Multilocus Sequence Typing - Principle of MLST

Principle of MLST

MLST directly measures the DNA sequence variations in a set of housekeeping genes and characterizes strains by their unique allelic profiles. The principle of MLST is simple: the technique involves PCR amplification followed by DNA sequencing. Nucleotide differences between strains can be checked at a variable number of genes depending on the degree of discrimination desired.

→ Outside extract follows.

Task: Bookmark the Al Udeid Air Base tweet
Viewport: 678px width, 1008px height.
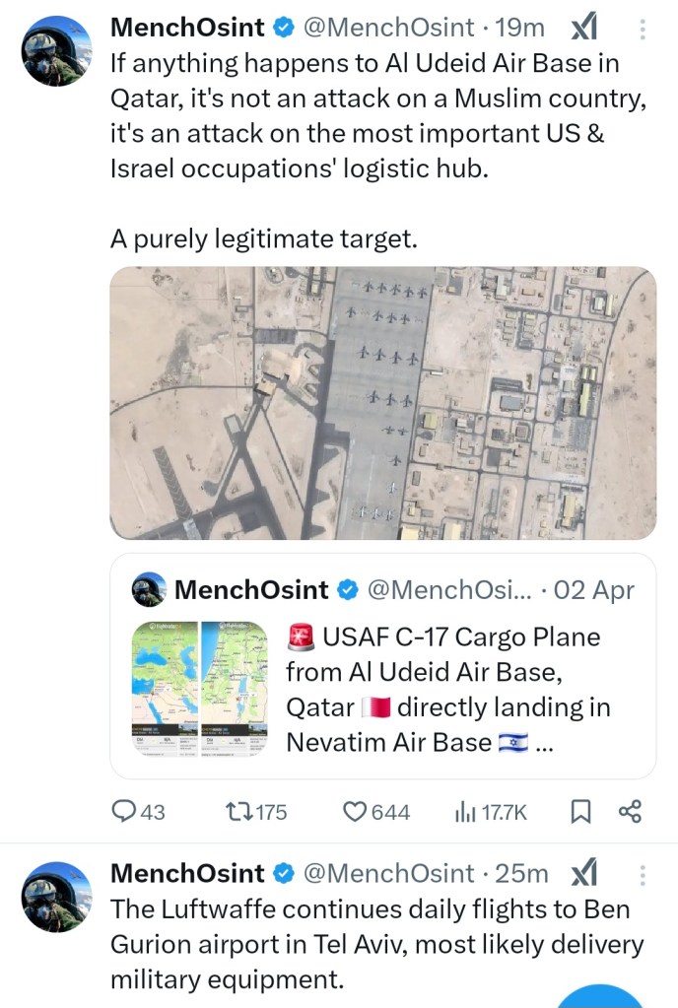Action: point(581,812)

The workflow of MLST involves: 1) data collection, 2) data analysis and 3) multilocus sequence analysis. In first section, definitive identification of variation is obtained by nucleotide sequence determination of gene fragments. In data analysis all unique sequences are assigned allele numbers and combined into an allelic profile and assigned a sequence type (ST). If new alleles and STs are found, they are stored in database after verification. In the final section of MLST the relatedness of isolates are made by comparing allelic profiles. Researchers do epidemiological and phylogenetical studies by comparing STs of different clonal complexes. A huge set of data is produced during the sequencing and identification process so bioinformatic techniques are used to arrange, manage, analyze and merge all of the biological data.

To strike the balance between the acceptable identification power, time and cost for the strain typing, about seven to eight house-keeping genes are commonly used in the laboratories. Quoting Staphylococcus aureus as an example, seven housekeeping genes are used in MLST typing. These genes include carbamate kinase (arcC), shikimate dehydrogenase (aroE), glycerol kinase (glpF), guanylate kinase (gmk), phosphate acetyltransferase (pta), triosephosphate isomerase (tpi) and acetyl coenzyme A acetyltransferase (yqiL) as specified by the MLST website. However, it is not uncommon for up to ten housekeeping genes to be used. For Vibrio vulnificus, the housekeeping genes used are glucose-6-phosphate isomerase (glp), DNA gyrase, subunit B (gyrB), malate-lactate dehydrogenase (mdh), methionyl-tRNA synthetase (metG), phosphoribosylaminoimidazole synthetase (purM), threonine dehyrogenase (dtdS), diaminopimelate decarboxylase (lysA), transhydrogenase alpha subunit (pntA), dihydroorotase (pyrC) and tryptophanase (tnaA). Thus both the number and type of housekeeping genes interrogated by MLST may differ from species to species.

For each of these housekeeping genes, the different sequences are assigned as alleles and the alleles at the loci provide an allelic profile. A series of profiles can then be the identification marker for strain typing. Sequences that differ at even a single nucleotide are assigned as different alleles and no weighting is given to take into account the number of nucleotide differences between alleles, as we cannot distinguish whether differences at multiple nucleotide sites are a result of multiple point mutations or a single recombinational exchange. The large number of potential alleles at each of the loci provides the ability to distinguish billions of different allelic profiles, and a strain with the most common allele at each locus would only be expected to occur by chance approximately once in 10,000 isolates. Despite MLST providing high discriminatory power, the accumulation of nucleotide changes in housekeeping genes is a relatively slow process and the allelic profile of a bacterial isolate is sufficiently stable over time for the method to be ideal for global epidemiology.

The relatedness of isolates is displayed as a dendrogram constructed using the matrix of pairwise differences between their allelic profiles. The dendrogram is only a convenient way of displaying those isolates that have identical or very similar allelic profiles that can be assumed to be derived from a common ancestor; the relationships between isolates that differ at more than three out of seven loci are likely to be unreliable and should not be taken to infer their phylogeny.